What to do
Your job is to copy all the entries precisely as they stand.

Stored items
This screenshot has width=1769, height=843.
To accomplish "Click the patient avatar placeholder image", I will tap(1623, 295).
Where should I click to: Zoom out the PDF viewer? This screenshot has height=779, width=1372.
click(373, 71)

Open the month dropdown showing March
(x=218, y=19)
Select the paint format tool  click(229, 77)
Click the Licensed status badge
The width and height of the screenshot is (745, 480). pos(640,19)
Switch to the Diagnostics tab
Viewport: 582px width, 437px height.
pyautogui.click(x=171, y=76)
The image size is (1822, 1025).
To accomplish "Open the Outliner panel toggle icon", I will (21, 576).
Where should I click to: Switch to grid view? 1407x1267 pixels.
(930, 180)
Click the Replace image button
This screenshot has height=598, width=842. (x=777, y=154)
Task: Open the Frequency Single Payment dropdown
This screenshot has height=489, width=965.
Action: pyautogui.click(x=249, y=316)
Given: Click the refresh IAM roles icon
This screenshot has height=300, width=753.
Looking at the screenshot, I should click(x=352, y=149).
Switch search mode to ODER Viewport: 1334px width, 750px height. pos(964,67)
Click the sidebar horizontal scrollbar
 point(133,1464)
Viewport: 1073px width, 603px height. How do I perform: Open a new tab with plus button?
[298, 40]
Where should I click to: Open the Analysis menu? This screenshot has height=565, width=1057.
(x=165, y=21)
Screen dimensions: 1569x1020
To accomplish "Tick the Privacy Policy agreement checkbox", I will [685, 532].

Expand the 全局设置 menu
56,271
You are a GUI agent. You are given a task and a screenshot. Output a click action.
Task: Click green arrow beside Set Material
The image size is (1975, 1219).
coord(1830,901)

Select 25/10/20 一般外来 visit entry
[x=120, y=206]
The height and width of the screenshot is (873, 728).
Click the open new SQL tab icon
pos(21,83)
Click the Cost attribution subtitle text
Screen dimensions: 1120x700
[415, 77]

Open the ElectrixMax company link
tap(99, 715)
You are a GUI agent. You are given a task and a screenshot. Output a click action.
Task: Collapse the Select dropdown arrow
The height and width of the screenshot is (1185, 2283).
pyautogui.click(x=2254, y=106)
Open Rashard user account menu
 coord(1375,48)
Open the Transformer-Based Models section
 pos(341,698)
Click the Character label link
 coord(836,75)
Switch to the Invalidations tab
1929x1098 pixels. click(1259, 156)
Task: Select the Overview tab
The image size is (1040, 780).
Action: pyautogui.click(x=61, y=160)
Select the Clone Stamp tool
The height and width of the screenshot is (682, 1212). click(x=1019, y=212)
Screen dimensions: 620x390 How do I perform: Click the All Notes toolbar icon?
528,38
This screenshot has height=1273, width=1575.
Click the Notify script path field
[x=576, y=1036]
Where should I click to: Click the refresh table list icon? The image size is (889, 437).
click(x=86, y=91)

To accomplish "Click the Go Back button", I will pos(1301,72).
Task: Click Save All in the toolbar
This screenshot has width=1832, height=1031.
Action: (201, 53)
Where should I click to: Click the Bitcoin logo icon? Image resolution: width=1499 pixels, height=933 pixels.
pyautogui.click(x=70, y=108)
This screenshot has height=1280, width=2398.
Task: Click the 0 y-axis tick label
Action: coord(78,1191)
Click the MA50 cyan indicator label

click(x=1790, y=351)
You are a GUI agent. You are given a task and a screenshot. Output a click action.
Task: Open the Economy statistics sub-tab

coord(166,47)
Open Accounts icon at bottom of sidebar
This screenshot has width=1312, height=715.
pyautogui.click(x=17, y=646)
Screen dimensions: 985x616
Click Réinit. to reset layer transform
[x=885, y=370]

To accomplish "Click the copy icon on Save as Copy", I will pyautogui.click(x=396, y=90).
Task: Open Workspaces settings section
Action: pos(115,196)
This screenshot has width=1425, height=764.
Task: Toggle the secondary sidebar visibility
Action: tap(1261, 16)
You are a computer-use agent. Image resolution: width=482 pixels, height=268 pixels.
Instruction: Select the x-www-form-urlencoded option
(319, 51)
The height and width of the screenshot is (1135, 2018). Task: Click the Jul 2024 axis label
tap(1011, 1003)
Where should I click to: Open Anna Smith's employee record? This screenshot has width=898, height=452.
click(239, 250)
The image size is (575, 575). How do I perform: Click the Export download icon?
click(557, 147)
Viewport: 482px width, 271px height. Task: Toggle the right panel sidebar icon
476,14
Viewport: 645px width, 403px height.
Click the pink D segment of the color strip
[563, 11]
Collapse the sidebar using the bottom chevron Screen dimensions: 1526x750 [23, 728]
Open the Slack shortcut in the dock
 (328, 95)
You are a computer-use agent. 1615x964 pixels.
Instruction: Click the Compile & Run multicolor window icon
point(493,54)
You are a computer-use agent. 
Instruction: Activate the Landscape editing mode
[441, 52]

The answer
This screenshot has width=1769, height=843.
To accomplish "Click the patient avatar placeholder image", I will tap(1623, 295).
Where should I click to: Zoom out the PDF viewer? This screenshot has height=779, width=1372.
click(373, 71)

Open the month dropdown showing March
(x=218, y=19)
Select the paint format tool  click(229, 77)
Click the Licensed status badge
The width and height of the screenshot is (745, 480). pos(640,19)
Switch to the Diagnostics tab
Viewport: 582px width, 437px height.
pyautogui.click(x=171, y=76)
The image size is (1822, 1025).
To accomplish "Open the Outliner panel toggle icon", I will (21, 576).
Where should I click to: Switch to grid view? 1407x1267 pixels.
(930, 180)
Click the Replace image button
This screenshot has height=598, width=842. (x=777, y=154)
Task: Open the Frequency Single Payment dropdown
This screenshot has height=489, width=965.
Action: pyautogui.click(x=249, y=316)
Given: Click the refresh IAM roles icon
This screenshot has height=300, width=753.
Looking at the screenshot, I should click(x=352, y=149).
Switch search mode to ODER Viewport: 1334px width, 750px height. pos(964,67)
Click the sidebar horizontal scrollbar
 point(133,1464)
Viewport: 1073px width, 603px height. How do I perform: Open a new tab with plus button?
[298, 40]
Where should I click to: Open the Analysis menu? This screenshot has height=565, width=1057.
(x=165, y=21)
Screen dimensions: 1569x1020
To accomplish "Tick the Privacy Policy agreement checkbox", I will [685, 532].

Expand the 全局设置 menu
56,271
You are a GUI agent. You are given a task and a screenshot. Output a click action.
Task: Click green arrow beside Set Material
The image size is (1975, 1219).
coord(1830,901)

Select 25/10/20 一般外来 visit entry
[x=120, y=206]
The height and width of the screenshot is (873, 728).
Click the open new SQL tab icon
pos(21,83)
Click the Cost attribution subtitle text
Screen dimensions: 1120x700
[415, 77]

Open the ElectrixMax company link
tap(99, 715)
You are a GUI agent. You are given a task and a screenshot. Output a click action.
Task: Collapse the Select dropdown arrow
The height and width of the screenshot is (1185, 2283).
pyautogui.click(x=2254, y=106)
Open Rashard user account menu
 coord(1375,48)
Open the Transformer-Based Models section
 pos(341,698)
Click the Character label link
 coord(836,75)
Switch to the Invalidations tab
1929x1098 pixels. click(1259, 156)
Task: Select the Overview tab
The image size is (1040, 780).
Action: pyautogui.click(x=61, y=160)
Select the Clone Stamp tool
The height and width of the screenshot is (682, 1212). click(x=1019, y=212)
Screen dimensions: 620x390 How do I perform: Click the All Notes toolbar icon?
528,38
This screenshot has height=1273, width=1575.
Click the Notify script path field
[x=576, y=1036]
Where should I click to: Click the refresh table list icon? The image size is (889, 437).
click(x=86, y=91)

To accomplish "Click the Go Back button", I will pos(1301,72).
Task: Click Save All in the toolbar
This screenshot has width=1832, height=1031.
Action: (201, 53)
Where should I click to: Click the Bitcoin logo icon? Image resolution: width=1499 pixels, height=933 pixels.
pyautogui.click(x=70, y=108)
This screenshot has height=1280, width=2398.
Task: Click the 0 y-axis tick label
Action: coord(78,1191)
Click the MA50 cyan indicator label

click(x=1790, y=351)
You are a GUI agent. You are given a task and a screenshot. Output a click action.
Task: Open the Economy statistics sub-tab

coord(166,47)
Open Accounts icon at bottom of sidebar
This screenshot has width=1312, height=715.
pyautogui.click(x=17, y=646)
Screen dimensions: 985x616
Click Réinit. to reset layer transform
[x=885, y=370]

To accomplish "Click the copy icon on Save as Copy", I will pyautogui.click(x=396, y=90).
Task: Open Workspaces settings section
Action: pos(115,196)
This screenshot has width=1425, height=764.
Task: Toggle the secondary sidebar visibility
Action: tap(1261, 16)
You are a computer-use agent. Image resolution: width=482 pixels, height=268 pixels.
Instruction: Select the x-www-form-urlencoded option
(319, 51)
The height and width of the screenshot is (1135, 2018). Task: Click the Jul 2024 axis label
tap(1011, 1003)
Where should I click to: Open Anna Smith's employee record? This screenshot has width=898, height=452.
click(239, 250)
The image size is (575, 575). How do I perform: Click the Export download icon?
click(557, 147)
Viewport: 482px width, 271px height. Task: Toggle the right panel sidebar icon
476,14
Viewport: 645px width, 403px height.
Click the pink D segment of the color strip
[563, 11]
Collapse the sidebar using the bottom chevron Screen dimensions: 1526x750 [23, 728]
Open the Slack shortcut in the dock
 (328, 95)
You are a computer-use agent. 1615x964 pixels.
Instruction: Click the Compile & Run multicolor window icon
point(493,54)
You are a computer-use agent. 
Instruction: Activate the Landscape editing mode
[441, 52]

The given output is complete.